3、再次點擊Primer,選擇Melting Temperature,開啟對話框。這裏面可以看到你的鹼基序列,個數以及Thermo,也即Tm值,是溶解溫度。Tm值一般在55℃到70℃之間比較好,PCR儀的退火溫度一般設定比primer的Tm低5℃(不過一般情況我們都設定爲55℃,因此Tm值在60左右比較好)。
4、從上圖可以看到我們這20個鹼基的Tm值只有49度,顯然太低,需要增加鹼基數量。我們取前24個鹼基粘貼進去,點擊下方Show Tm便可以看到這個引物的Tm值,發現是60.3度,很合適,就用這個了。這樣正向引物就設計完了,把這24個鹼基序列儲存下來。
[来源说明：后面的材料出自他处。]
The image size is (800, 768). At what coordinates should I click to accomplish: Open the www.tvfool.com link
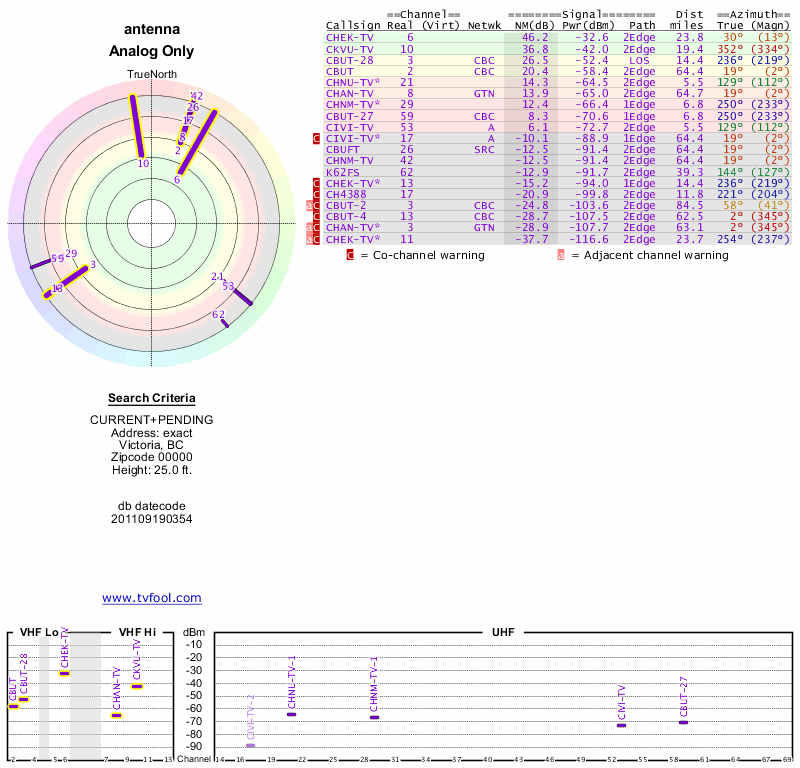point(152,598)
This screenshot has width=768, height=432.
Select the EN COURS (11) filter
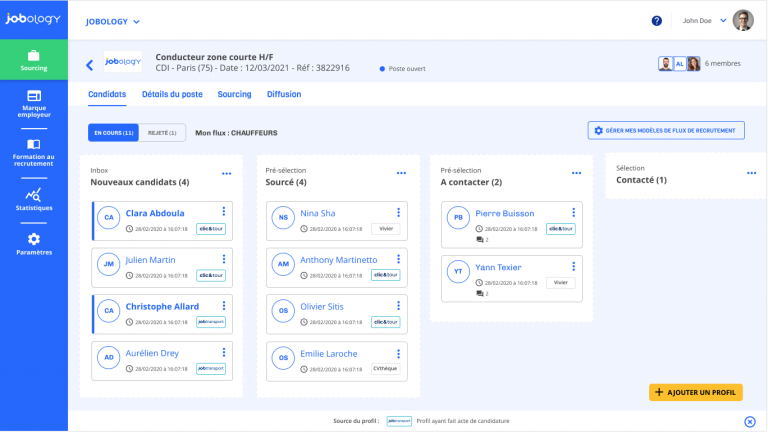(114, 133)
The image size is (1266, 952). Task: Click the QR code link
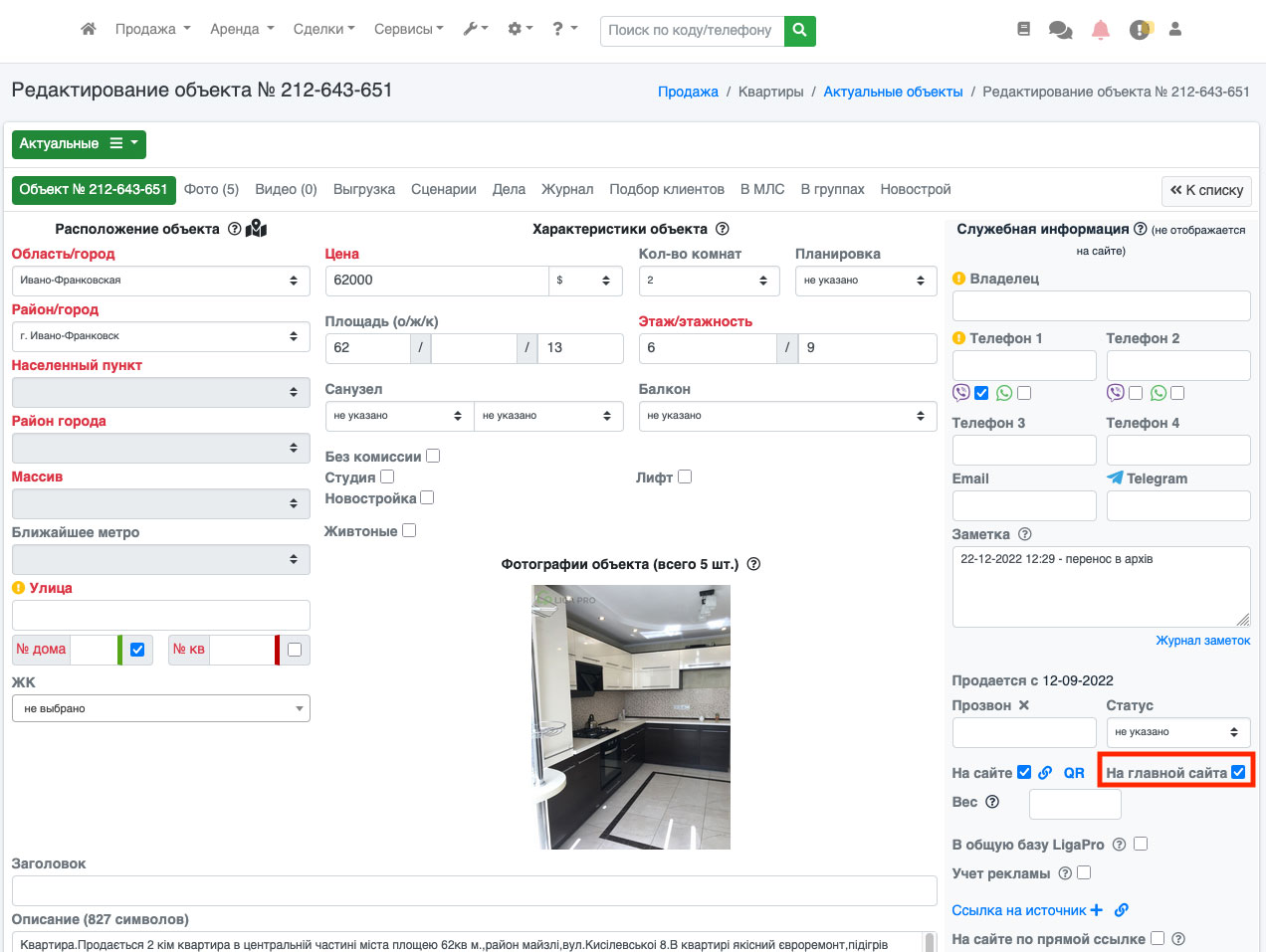[1074, 773]
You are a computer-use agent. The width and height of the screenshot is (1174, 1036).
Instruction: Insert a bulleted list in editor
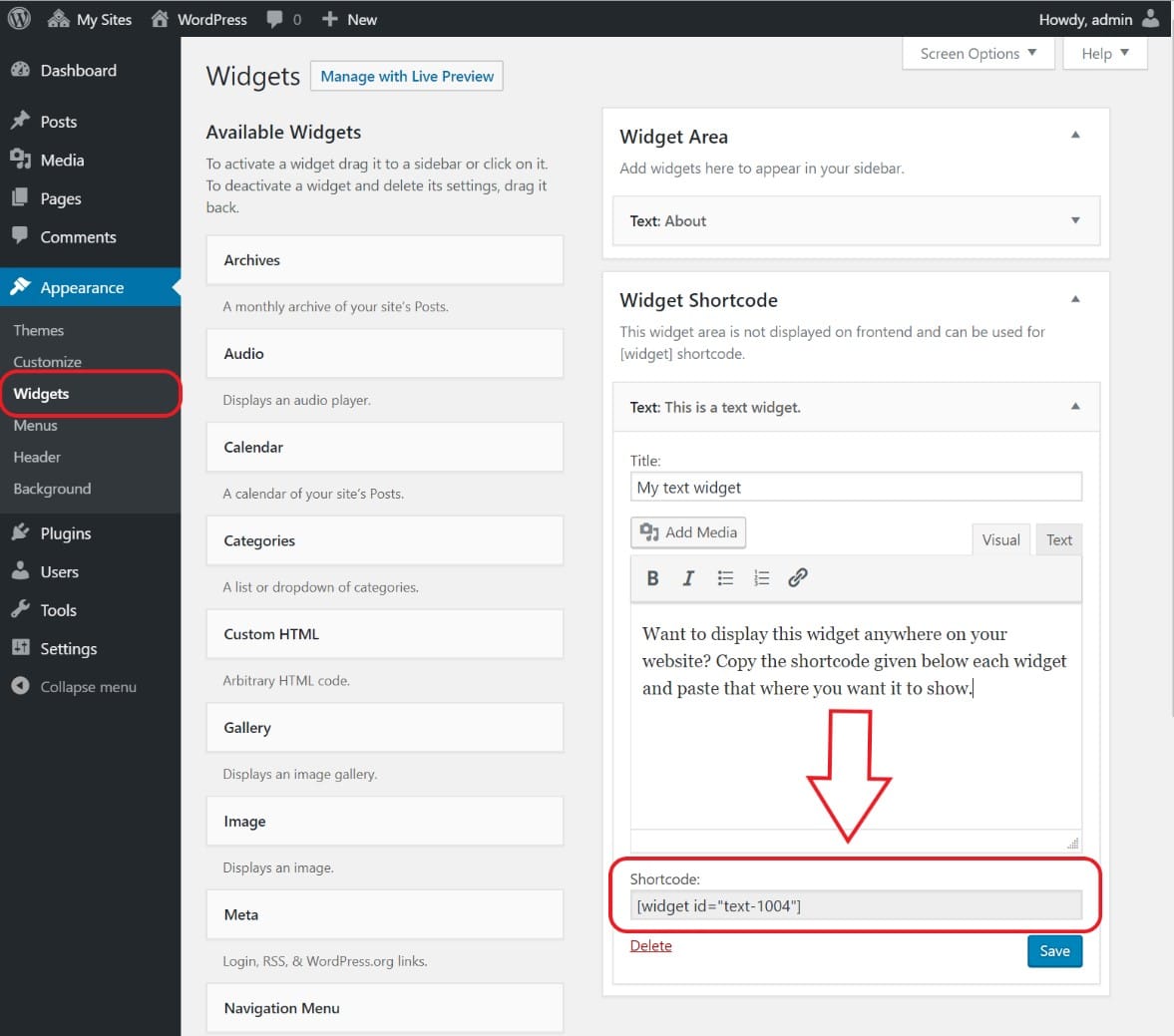tap(725, 578)
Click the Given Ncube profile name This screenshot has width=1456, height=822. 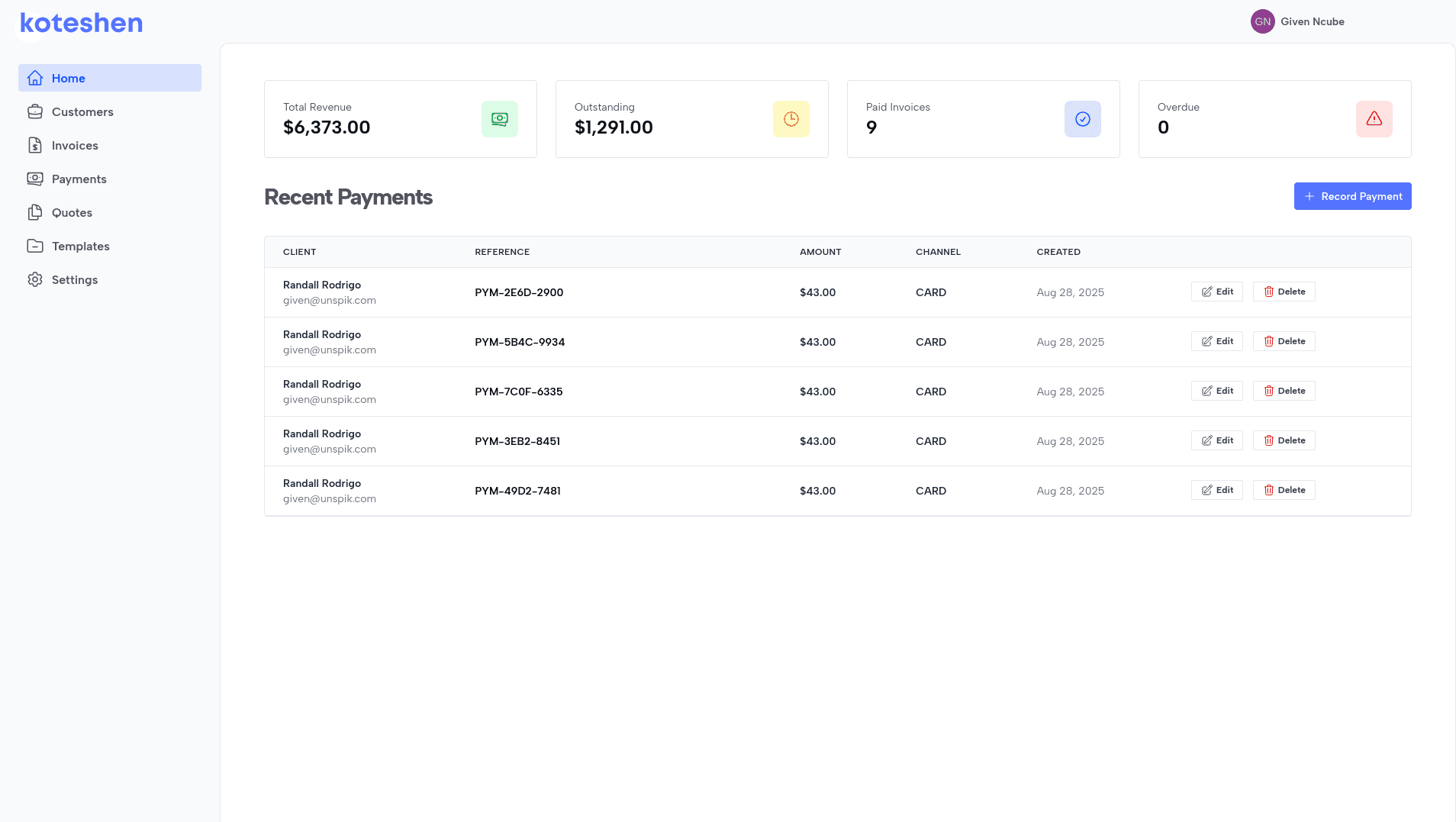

5、設計反向引物需要將目的基因序列進行反向互補,然後按照正向引物一樣的方法設計便可。反向互補操作可以在DNAMAN裏面快速方便進行。開啟DNAMAN,選擇左側第一個Channel,然後點擊選單欄的Sequence-->Load Sequence-->From Sequence File…將我們儲存目的基因的txt文檔匯入到軟件中。【開啟txt文檔的時候記得在開啟視窗中的檔案類型裏面選擇All Files】
6、可以看到序列被匯入到了第一個Channel,雙擊這個Channel便可以看到我們的序列的詳細資訊。
7、保持Channel 1選中的狀態,選擇Sequence-->Display Sequence,開啟對話框。
8、選擇對話框中的Reverse Complement Seq,其他的複選框都取消。然後點擊OK。
9、這樣就可以看到目的基因的反向互補序列了。
10、對這個反向互補序列進行和上面設計正向序列引物一樣的操作,設計引物便可。具體的不再囉嗦,我直接把我的設計結果告訴大家:選擇前24個鹼基,也即TCAAAGATCTACCATGTACAGCTC,Tm值爲57.6,比較合適。到此引物設計就結束了。拿着剛纔設計的正向引物和這裏設計的反向引物就可以找公司幫我們合成引物了。